Casas Juan P, Hingorani Aroon D, Bautista Leonelo E, Sharma Pankaj
Centre for Clinical Pharmacology, British Heart Foundation Laboratories at University College London, London, England.
Arch Neurol. 2004 Nov;61(11):1652-61. doi: 10.1001/archneur.61.11.1652.
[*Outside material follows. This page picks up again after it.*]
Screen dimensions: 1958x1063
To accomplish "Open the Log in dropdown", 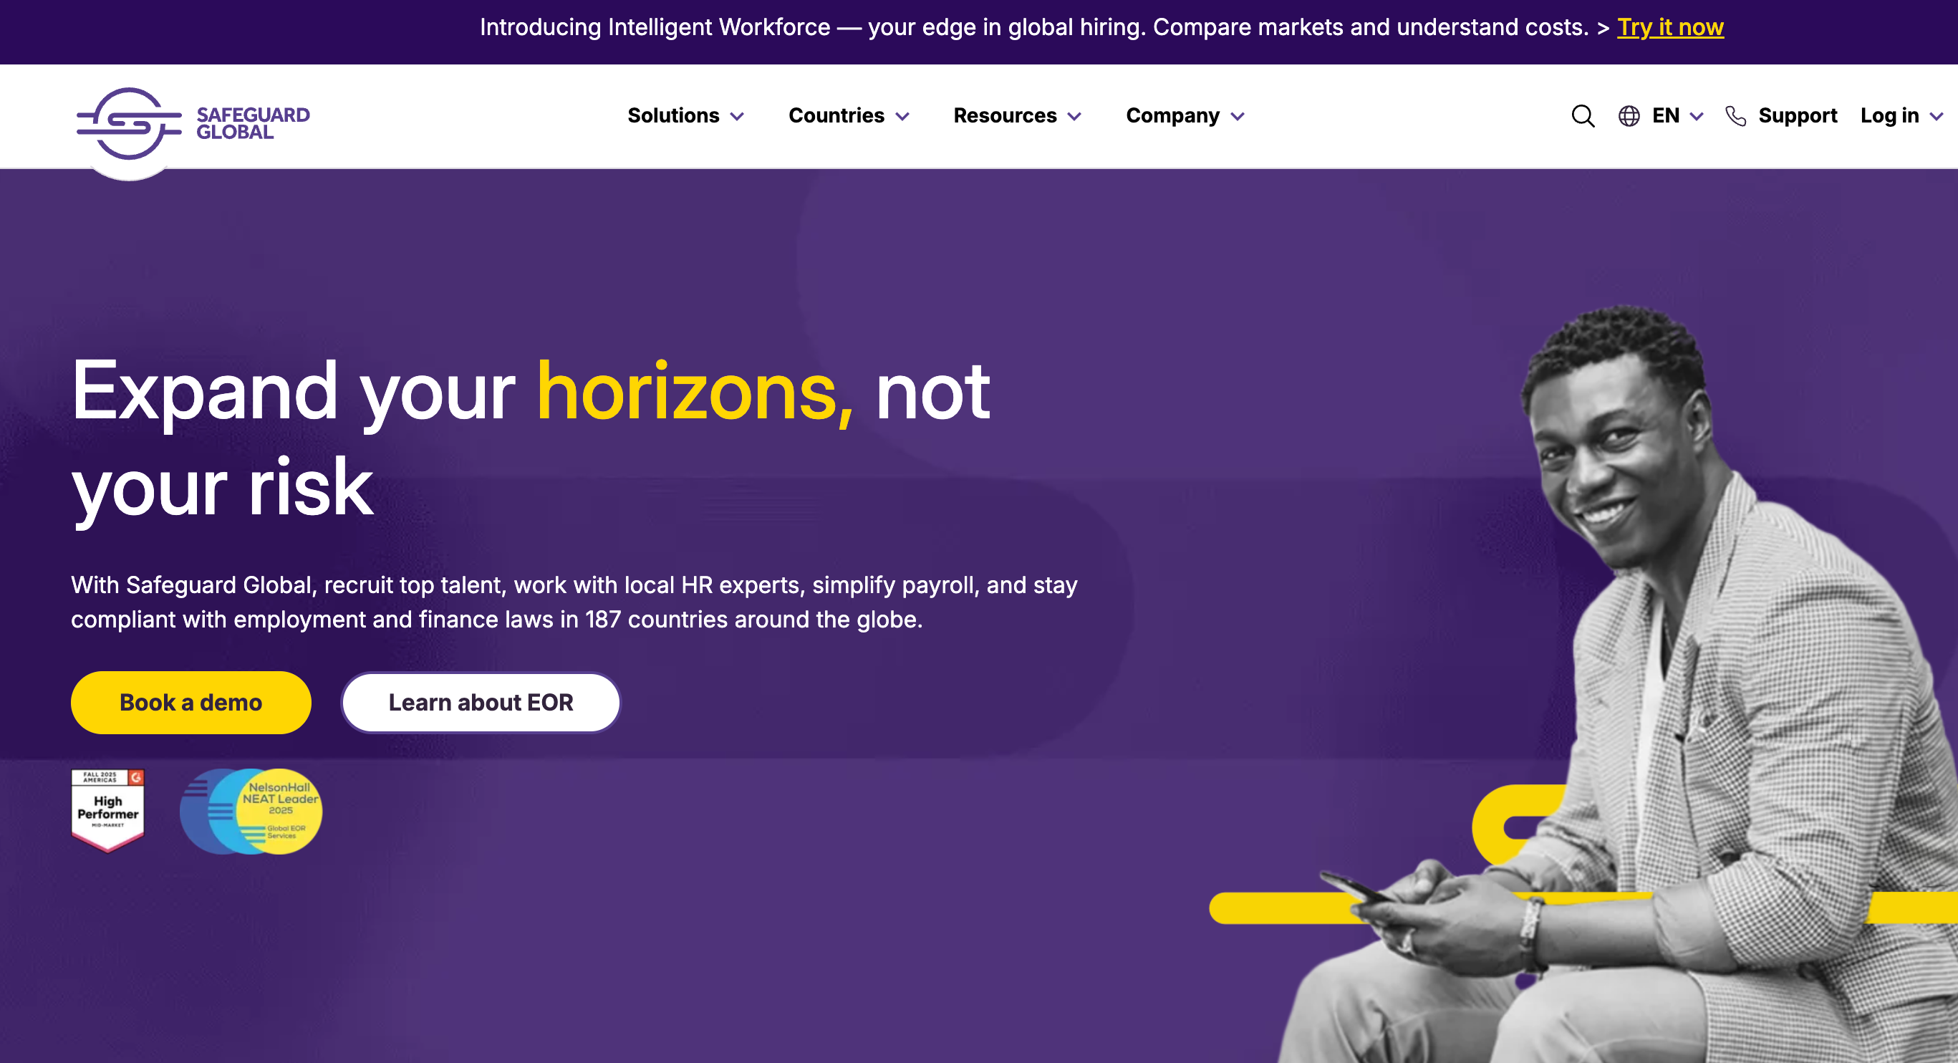I will [x=1902, y=116].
Ischemic stroke is thought to have a polygenic basis, but identification of stroke susceptibility genes and quantification of associated risks have been hampered by conflicting results from underpowered case-control studies. We performed a meta-analysis of all candidate gene association studies in ischemic stroke. Electronic databases were searched up until January 2003 for all case-control and nested case-control studies in English-language journals relating to the investigation of any candidate gene for ischemic stroke in humans. Cases were required to have neuroimaging evidence of the diagnosis. To maintain genetic homogeneity, only studies in white adults were included. Studies that evaluated quantitative traits or intermediate phenotypes were excluded. Data from 120 case-control studies were included. Pooled odds ratios (ORs) with 95% confidence intervals (CIs) from random- and fixed-effects models were calculated. Of 32 genes studied, 15 polymorphisms were identified for which at least 3 studies had been conducted. Statistically significant associations with ischemic stroke were identified for factor V Leiden Arg506Gln (OR, 1.33; 95% CI, 1.12-1.58), methylenetetrahydrofolate reductase C677T (OR, 1.24; 95% CI, 1.08-1.42), prothrombin G20210A (OR, 1.44; 95% CI, 1.11-1.86), and angiotensin-converting enzyme insertion/deletion (OR, 1.21; 95% CI, 1.08-1.35). These were also the most investigated candidate genes, including 4588, 3387, 3028, and 2990 cases, respectively. No statistically significant association with ischemic stroke was detected for the 3 next most investigated genes (factor XIII, apolipoprotein E, and human platelet antigen type 1). There is a genetic component to common stroke. No single gene with major effect was identified; rather, common variants in several genes, each exerting a modest effect, contribute to the risk of stroke. These findings have important implications for the design of future genetic studies and for predictive genetic testing for stroke and other multifactorial diseases.
缺血性中风被认为具有多基因基础,但由于样本量不足的病例对照研究结果相互矛盾,中风易感基因的识别以及相关风险的量化一直受到阻碍。我们对所有关于缺血性中风的候选基因关联研究进行了荟萃分析。检索电子数据库直至2003年1月,查找英文期刊中所有与人类缺血性中风任何候选基因研究相关的病例对照研究和巢式病例对照研究。病例需有神经影像学诊断证据。为保持基因同质性,仅纳入白人成年人的研究。排除评估数量性状或中间表型的研究。纳入了120项病例对照研究的数据。计算了随机效应模型和固定效应模型的合并比值比(OR)及95%置信区间(CI)。在所研究的32个基因中,鉴定出15个多态性位点,针对这些位点至少进行了3项研究。发现因子V Leiden Arg506Gln(OR,1.33;95%CI,1.12 - 1.58)、亚甲基四氢叶酸还原酶C677T(OR,1.24;95%CI,1.08 - 1.42)、凝血酶原G20210A(OR,1.44;95%CI,1.11 - 1.86)和血管紧张素转换酶插入/缺失多态性(OR,1.21;95%CI,1.08 - 1.35)与缺血性中风存在统计学显著关联。这些也是研究最多的候选基因,分别包括4588、3387、3028和2990例病例。对于接下来研究最多的3个基因(因子XIII、载脂蛋白E和人类血小板抗原1型),未检测到与缺血性中风有统计学显著关联。常见中风存在遗传因素。未发现有主要作用的单个基因;相反,几个基因中的常见变异各自发挥适度作用,共同导致中风风险。这些发现对未来基因研究的设计以及中风和其他多因素疾病的预测性基因检测具有重要意义。